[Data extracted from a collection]
=======
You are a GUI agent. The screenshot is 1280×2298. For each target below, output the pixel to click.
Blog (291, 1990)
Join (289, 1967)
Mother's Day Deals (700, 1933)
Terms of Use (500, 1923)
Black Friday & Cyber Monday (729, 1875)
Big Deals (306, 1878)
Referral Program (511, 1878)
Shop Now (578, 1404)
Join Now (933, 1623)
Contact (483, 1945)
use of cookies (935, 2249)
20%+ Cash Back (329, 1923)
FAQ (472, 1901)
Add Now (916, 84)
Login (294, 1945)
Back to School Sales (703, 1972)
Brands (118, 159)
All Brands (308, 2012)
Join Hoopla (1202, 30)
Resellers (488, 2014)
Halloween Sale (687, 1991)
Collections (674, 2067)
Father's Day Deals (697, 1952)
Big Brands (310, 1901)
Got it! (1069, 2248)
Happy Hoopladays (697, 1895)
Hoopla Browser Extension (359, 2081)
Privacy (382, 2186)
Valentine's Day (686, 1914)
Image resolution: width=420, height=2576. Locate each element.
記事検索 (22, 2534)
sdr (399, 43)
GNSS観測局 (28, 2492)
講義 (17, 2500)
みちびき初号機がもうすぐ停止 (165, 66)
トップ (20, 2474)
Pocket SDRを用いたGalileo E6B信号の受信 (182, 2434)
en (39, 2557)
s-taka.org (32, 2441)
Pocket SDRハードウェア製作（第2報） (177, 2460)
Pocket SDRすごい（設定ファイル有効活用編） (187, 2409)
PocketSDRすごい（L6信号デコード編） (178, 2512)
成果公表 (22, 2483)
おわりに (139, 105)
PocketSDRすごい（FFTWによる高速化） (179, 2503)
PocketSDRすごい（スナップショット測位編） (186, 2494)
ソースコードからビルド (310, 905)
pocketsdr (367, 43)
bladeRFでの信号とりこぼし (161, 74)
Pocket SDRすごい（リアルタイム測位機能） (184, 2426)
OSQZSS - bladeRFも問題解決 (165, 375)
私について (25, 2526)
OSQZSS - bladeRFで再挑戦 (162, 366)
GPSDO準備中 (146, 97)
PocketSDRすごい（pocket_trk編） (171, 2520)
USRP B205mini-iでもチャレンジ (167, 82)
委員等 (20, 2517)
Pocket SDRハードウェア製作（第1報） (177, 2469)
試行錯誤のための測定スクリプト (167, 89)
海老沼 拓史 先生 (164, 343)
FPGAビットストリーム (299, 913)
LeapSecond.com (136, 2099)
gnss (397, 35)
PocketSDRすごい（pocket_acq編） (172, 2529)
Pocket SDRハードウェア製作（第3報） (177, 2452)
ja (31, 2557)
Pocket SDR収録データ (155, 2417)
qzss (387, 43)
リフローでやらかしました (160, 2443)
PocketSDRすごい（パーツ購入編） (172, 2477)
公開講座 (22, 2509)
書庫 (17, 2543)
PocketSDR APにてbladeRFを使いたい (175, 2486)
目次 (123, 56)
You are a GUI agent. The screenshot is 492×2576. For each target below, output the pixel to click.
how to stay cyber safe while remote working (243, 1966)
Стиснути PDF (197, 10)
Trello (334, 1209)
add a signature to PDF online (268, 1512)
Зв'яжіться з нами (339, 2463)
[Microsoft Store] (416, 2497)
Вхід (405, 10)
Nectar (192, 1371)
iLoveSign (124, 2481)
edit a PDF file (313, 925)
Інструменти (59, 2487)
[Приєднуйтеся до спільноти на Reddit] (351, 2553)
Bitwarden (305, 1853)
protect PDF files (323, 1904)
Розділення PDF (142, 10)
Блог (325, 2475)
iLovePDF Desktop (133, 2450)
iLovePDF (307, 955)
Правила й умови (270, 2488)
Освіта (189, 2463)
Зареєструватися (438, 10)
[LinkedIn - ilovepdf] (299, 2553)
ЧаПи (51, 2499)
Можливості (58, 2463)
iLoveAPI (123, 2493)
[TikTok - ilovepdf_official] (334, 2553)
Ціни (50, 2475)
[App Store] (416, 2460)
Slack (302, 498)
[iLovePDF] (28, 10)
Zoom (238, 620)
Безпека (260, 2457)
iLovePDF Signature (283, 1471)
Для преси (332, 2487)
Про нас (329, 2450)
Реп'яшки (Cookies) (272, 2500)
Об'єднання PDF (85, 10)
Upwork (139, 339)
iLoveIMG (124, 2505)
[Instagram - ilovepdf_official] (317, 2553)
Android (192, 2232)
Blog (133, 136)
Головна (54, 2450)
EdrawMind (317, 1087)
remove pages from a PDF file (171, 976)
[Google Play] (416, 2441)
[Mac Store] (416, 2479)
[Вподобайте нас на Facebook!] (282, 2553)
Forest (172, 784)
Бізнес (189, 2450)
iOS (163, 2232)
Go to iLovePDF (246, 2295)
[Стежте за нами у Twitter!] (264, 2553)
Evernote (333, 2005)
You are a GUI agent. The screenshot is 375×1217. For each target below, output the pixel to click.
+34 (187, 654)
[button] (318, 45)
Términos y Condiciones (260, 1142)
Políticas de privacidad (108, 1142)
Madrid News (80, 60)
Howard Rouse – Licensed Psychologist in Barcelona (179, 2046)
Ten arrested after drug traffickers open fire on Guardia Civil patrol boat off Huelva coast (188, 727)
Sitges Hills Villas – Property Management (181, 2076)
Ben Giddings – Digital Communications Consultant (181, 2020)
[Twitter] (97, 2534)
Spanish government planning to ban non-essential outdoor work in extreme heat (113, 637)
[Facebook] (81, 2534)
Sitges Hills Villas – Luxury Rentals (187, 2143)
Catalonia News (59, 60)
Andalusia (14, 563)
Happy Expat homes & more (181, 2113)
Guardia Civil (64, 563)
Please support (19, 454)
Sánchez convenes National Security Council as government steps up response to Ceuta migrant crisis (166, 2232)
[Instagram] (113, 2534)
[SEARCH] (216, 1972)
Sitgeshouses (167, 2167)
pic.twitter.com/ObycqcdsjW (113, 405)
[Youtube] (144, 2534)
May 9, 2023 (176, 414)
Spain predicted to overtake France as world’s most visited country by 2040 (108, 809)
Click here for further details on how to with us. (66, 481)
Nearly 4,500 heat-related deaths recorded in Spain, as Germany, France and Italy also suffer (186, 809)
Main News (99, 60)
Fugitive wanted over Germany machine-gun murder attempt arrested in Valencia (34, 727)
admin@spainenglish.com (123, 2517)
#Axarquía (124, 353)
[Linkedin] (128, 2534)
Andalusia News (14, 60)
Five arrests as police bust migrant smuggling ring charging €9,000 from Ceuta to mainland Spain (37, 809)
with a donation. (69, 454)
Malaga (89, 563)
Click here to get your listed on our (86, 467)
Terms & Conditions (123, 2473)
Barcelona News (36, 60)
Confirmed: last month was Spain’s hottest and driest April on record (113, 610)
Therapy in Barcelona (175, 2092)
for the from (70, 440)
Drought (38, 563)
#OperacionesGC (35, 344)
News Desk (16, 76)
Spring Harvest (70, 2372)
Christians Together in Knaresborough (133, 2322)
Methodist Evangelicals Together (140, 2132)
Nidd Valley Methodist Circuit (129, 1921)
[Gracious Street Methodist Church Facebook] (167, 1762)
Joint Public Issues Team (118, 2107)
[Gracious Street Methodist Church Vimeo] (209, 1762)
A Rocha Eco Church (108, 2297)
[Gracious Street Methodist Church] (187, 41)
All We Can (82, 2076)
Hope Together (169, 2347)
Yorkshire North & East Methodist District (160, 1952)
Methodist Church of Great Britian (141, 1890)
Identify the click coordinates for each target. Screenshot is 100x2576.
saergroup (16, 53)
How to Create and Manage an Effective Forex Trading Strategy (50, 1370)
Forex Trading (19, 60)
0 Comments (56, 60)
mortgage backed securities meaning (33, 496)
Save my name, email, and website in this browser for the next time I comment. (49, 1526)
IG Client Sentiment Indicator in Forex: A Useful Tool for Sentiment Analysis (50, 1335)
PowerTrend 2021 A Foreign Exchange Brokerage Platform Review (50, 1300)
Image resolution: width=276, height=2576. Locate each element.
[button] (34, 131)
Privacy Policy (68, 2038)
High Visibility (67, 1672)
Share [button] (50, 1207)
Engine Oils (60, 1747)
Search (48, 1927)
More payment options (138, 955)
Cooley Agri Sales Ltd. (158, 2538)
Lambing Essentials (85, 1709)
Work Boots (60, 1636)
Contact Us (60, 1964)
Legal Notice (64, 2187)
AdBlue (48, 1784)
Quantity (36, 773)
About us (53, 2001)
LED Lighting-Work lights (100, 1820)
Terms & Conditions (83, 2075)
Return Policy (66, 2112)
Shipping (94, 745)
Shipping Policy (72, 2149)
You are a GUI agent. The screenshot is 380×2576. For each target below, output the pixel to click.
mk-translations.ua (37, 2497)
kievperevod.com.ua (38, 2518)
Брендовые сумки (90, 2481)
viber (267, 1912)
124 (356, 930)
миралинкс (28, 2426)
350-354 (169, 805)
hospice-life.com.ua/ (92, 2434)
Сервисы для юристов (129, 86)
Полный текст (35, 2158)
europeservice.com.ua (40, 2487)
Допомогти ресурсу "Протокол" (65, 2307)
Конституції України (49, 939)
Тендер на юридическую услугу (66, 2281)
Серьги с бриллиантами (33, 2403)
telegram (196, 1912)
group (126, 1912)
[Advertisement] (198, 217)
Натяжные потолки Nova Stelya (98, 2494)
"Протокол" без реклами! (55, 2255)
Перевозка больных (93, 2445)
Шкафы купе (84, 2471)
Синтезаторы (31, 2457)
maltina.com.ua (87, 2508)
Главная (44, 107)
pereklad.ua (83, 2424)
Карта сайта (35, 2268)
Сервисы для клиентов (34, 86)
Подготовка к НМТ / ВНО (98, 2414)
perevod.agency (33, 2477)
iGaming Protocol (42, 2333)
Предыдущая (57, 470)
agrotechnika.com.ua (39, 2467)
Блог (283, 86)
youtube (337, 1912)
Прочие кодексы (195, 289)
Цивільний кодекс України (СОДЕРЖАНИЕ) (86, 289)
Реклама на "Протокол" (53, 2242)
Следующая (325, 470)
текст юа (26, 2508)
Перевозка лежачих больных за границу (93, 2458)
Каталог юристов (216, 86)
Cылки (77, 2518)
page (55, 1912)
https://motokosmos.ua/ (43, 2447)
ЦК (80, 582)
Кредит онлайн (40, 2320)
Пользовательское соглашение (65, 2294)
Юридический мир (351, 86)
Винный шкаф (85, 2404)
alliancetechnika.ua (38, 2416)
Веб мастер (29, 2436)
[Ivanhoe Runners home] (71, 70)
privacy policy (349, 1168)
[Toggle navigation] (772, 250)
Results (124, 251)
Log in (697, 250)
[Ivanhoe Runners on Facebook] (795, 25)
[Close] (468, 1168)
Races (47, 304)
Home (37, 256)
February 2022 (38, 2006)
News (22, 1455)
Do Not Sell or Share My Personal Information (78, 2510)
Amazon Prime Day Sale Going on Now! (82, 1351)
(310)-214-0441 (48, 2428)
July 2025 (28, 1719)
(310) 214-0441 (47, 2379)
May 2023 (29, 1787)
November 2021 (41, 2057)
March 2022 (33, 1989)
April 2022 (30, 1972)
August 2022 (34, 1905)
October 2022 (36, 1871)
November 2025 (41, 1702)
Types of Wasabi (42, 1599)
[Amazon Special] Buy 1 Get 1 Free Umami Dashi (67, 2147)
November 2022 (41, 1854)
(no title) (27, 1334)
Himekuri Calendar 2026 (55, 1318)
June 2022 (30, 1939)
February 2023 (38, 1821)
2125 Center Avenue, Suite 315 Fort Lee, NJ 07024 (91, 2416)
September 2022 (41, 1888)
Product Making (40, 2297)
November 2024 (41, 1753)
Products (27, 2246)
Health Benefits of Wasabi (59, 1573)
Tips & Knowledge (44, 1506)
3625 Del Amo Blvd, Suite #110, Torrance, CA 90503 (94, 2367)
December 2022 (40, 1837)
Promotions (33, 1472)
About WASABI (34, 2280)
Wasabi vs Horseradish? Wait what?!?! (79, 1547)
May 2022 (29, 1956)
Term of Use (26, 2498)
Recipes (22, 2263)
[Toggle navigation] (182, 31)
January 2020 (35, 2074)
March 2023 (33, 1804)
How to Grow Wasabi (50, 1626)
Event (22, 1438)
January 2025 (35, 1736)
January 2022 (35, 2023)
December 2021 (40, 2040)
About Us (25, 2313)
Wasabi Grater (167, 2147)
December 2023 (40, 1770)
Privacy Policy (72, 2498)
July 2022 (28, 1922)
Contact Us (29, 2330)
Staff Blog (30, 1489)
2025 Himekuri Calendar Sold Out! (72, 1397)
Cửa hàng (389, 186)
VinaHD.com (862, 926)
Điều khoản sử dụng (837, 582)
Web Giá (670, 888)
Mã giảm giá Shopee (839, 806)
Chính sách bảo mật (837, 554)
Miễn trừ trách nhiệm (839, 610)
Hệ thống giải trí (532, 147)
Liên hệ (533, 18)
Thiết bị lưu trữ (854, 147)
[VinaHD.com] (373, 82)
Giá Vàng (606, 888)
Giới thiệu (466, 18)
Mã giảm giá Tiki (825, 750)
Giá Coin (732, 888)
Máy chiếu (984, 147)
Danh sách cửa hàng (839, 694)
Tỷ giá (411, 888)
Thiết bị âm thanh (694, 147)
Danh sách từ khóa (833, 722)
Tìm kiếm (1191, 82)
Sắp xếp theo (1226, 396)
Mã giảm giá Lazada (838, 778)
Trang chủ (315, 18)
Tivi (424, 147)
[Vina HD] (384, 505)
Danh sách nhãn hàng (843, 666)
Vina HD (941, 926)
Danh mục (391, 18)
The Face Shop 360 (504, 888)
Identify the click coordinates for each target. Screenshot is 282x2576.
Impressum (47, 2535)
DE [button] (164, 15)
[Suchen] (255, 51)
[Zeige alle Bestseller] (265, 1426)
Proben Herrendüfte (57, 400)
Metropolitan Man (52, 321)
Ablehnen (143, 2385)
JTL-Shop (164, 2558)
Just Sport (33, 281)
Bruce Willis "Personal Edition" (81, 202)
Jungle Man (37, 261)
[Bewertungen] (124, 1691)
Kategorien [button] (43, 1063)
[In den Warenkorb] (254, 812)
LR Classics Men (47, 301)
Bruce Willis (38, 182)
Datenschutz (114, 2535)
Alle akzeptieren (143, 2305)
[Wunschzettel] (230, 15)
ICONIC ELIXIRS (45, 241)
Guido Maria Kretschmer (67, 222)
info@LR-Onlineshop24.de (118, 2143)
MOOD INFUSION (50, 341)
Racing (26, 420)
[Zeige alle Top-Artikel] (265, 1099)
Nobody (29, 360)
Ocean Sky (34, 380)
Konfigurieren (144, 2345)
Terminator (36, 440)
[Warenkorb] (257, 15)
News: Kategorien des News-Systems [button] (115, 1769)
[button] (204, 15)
=======
Copy the entries above exactly, but only from the line holding "How to Grow Wasabi (50, 1626)" through the line holding "[Suchen] (255, 51)", both included.

How to Grow Wasabi (50, 1626)
Event (22, 1438)
January 2025 (35, 1736)
January 2022 (35, 2023)
December 2021 (40, 2040)
About Us (25, 2313)
Wasabi Grater (167, 2147)
December 2023 (40, 1770)
Privacy Policy (72, 2498)
July 2022 (28, 1922)
Contact Us (29, 2330)
Staff Blog (30, 1489)
2025 Himekuri Calendar Sold Out! (72, 1397)
Cửa hàng (389, 186)
VinaHD.com (862, 926)
Điều khoản sử dụng (837, 582)
Web Giá (670, 888)
Mã giảm giá Shopee (839, 806)
Chính sách bảo mật (837, 554)
Miễn trừ trách nhiệm (839, 610)
Hệ thống giải trí (532, 147)
Liên hệ (533, 18)
Thiết bị lưu trữ (854, 147)
[VinaHD.com] (373, 82)
Giá Vàng (606, 888)
Giới thiệu (466, 18)
Mã giảm giá Tiki (825, 750)
Giá Coin (732, 888)
Máy chiếu (984, 147)
Danh sách cửa hàng (839, 694)
Tỷ giá (411, 888)
Thiết bị âm thanh (694, 147)
Danh sách từ khóa (833, 722)
Tìm kiếm (1191, 82)
Sắp xếp theo (1226, 396)
Mã giảm giá Lazada (838, 778)
Trang chủ (315, 18)
Tivi (424, 147)
[Vina HD] (384, 505)
Danh sách nhãn hàng (843, 666)
Vina HD (941, 926)
Danh mục (391, 18)
The Face Shop 360 (504, 888)
Identify the click coordinates for each target. Screenshot is 282x2576.
Impressum (47, 2535)
DE [button] (164, 15)
[Suchen] (255, 51)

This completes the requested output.